The tasks:
• A. Print the passage on the Mike Kelley exhibition word for word, from "The exhibition spans" to "feminist art scene.", inclusive.
• B. According to the passage on the Mike Kelley exhibition, in what year was The Poltergeist made?
• C. From the passage on the Mike Kelley exhibition, list every medium that Kelley mixed to create his imaginary worlds.

Quoted passage:
* Start *
Tate Modern is putting on the first major UK exhibition of work by experimental American artist Mike Kelley. Between the 1970s and his death in 2012 Kelley used references from popular and underground culture to create imaginary worlds using a mixture of drawing, collage, found objects, performance and video.
The exhibition spans the entire expanse of his career, from his breakthrough 'craft' sculptures right up to his later multi-media installations.
The Spirit Voices room contains some of his earliest performance pieces, which he made whilst studying at the California Institute of the Arts (CalArts). The school was famed for its conceptual approach, exposing Kelley to experimental live performances and LA's feminist art scene.
Important works from this period include his Birdhouse sculptures, which he came to value as useful prompts for conversation - discovering that the longer he spoke about an object the more its meaning changed. The Poltergeist from 1979 played on photography's link with truth, and the blurred line between reality and imagination.
* End *
(Items from a data source)
* Start *
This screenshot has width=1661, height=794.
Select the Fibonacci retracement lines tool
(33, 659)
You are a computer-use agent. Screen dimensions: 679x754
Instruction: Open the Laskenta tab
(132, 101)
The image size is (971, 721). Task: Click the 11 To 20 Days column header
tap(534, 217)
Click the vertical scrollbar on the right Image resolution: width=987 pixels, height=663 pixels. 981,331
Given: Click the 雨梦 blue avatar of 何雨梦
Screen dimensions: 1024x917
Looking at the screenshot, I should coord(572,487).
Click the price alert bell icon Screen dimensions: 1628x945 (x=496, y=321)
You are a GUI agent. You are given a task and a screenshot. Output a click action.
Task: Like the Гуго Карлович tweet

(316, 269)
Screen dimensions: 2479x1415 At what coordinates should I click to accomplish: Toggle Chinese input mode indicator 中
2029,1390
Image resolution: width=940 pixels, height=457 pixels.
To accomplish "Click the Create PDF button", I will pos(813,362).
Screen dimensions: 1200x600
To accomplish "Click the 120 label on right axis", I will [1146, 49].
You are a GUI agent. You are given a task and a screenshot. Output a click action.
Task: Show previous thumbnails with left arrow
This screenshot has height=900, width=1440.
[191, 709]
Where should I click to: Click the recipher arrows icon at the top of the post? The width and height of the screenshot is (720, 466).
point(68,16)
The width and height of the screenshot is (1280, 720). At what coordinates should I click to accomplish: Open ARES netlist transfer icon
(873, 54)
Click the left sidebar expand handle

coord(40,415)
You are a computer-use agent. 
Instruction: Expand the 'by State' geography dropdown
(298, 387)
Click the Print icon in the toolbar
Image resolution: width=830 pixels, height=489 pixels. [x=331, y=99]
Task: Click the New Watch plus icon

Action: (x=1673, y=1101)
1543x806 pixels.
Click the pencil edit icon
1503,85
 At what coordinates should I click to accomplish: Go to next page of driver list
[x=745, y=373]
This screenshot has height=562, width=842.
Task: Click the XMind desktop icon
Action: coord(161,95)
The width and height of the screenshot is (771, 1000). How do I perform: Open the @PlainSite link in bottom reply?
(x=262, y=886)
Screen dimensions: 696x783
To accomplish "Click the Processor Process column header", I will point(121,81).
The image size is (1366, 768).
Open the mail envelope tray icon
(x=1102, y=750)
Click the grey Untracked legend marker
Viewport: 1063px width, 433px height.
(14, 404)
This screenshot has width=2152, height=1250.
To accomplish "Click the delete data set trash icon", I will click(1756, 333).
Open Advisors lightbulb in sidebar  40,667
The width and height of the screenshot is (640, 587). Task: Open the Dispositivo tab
* End *
Solution list:
• A.
The exhibition spans the entire expanse of his career, from his breakthrough 'craft' sculptures right up to his later multi-media installations.
The Spirit Voices room contains some of his earliest performance pieces, which he made whilst studying at the California Institute of the Arts (CalArts). The school was famed for its conceptual approach, exposing Kelley to experimental live performances and LA's feminist art scene.

• B. 1979

• C. drawing, collage, found objects, performance, video